From now on, you can switch to the data100 env with source activate data100, and switch back to the default env with source deactivate.

Note: If you are on Windows, omit the ‘source’ part and use activate data100 and deactivate.

Working on assignments locally

These instructions are the same for OSX, Windows, and Linux.

To work on assignments, you should download the assignment zipfile (looks like hw1.zip). Then you can unzip the files into a folder of your choosing. The staff recommend that you create a parent folder that holds all the assignments for this class for easier access.

Remember the location of your assignment files because you’ll need to navigate to the folder to open the notebook.

You’ll notice that all the assignments for this class have a folder structure that looks something like:

hw1/
  func.png
  ok_tests/
  images/
  hw1.ipynb
  hw1.ok
  something_cool.csv

The file containing the actual assignment ends in .ipynb (short for IPython notebook). The other files are used for the assignment but you don’t have to open them unless we ask you to.

Opening notebooks locally

To open Jupyter notebooks, you’ll navigate to parent directory of the assignment in your terminal and run:

source activate data100 # omit the `source` part on Windows
jupyter notebook

This will automatically open the notebook interface in your browser.

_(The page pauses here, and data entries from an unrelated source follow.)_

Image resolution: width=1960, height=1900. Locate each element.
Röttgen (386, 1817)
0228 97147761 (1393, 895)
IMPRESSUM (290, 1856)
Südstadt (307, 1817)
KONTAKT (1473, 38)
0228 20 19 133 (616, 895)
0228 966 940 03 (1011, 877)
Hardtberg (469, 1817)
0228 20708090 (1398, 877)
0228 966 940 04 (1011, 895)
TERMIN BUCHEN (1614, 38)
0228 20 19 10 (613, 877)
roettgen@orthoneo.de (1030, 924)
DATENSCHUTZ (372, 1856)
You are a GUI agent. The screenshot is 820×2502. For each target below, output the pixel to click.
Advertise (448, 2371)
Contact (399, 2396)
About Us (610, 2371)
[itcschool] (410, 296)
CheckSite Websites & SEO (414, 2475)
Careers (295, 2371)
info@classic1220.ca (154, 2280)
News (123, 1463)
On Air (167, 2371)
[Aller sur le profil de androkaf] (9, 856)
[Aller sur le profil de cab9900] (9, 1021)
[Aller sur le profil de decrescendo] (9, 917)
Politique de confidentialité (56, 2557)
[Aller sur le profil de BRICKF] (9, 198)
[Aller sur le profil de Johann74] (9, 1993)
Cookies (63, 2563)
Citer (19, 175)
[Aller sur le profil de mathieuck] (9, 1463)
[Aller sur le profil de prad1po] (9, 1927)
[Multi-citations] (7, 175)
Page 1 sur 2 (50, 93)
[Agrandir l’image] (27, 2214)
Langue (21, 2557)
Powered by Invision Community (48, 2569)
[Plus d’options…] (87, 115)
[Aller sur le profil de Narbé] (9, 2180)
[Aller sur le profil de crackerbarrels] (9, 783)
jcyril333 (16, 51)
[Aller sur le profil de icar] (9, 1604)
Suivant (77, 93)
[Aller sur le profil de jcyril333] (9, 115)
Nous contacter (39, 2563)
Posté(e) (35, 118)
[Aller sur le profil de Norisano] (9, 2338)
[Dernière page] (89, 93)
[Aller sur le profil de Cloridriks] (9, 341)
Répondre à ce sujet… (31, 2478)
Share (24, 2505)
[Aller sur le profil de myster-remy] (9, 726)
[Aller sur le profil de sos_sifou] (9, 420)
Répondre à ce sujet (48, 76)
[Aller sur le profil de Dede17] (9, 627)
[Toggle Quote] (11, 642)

You can then browse to a notebook and open it.

Make sure to always work in the data100 conda environment when you are using jupyter notebooks for this class. This ensures you have all the necessary packages required for the notebook to run.

Verifying Your Environment

You can tell if you are correct environment if your terminal looks something like:

conda-env

Additionally,

conda env list

outputs a list of all your conda environments, and data100 should appear with a * next to it (the active one).

Working on JupyterHub

You have the option of working on your assignments in our hosted JupyterHub environment. If you are working on a Chromebook, this is what you will use throughout the course entirely. The Data 100 JupyterHub can be accessed at http://data100.datahub.berkeley.edu.

From within the JupyterHub, you can edit and execute notebooks in the same environment that you installed above. If you choose to complete assignments locally (outside of JupyterHub), they will still need to be uploaded to JupyterHub for submission.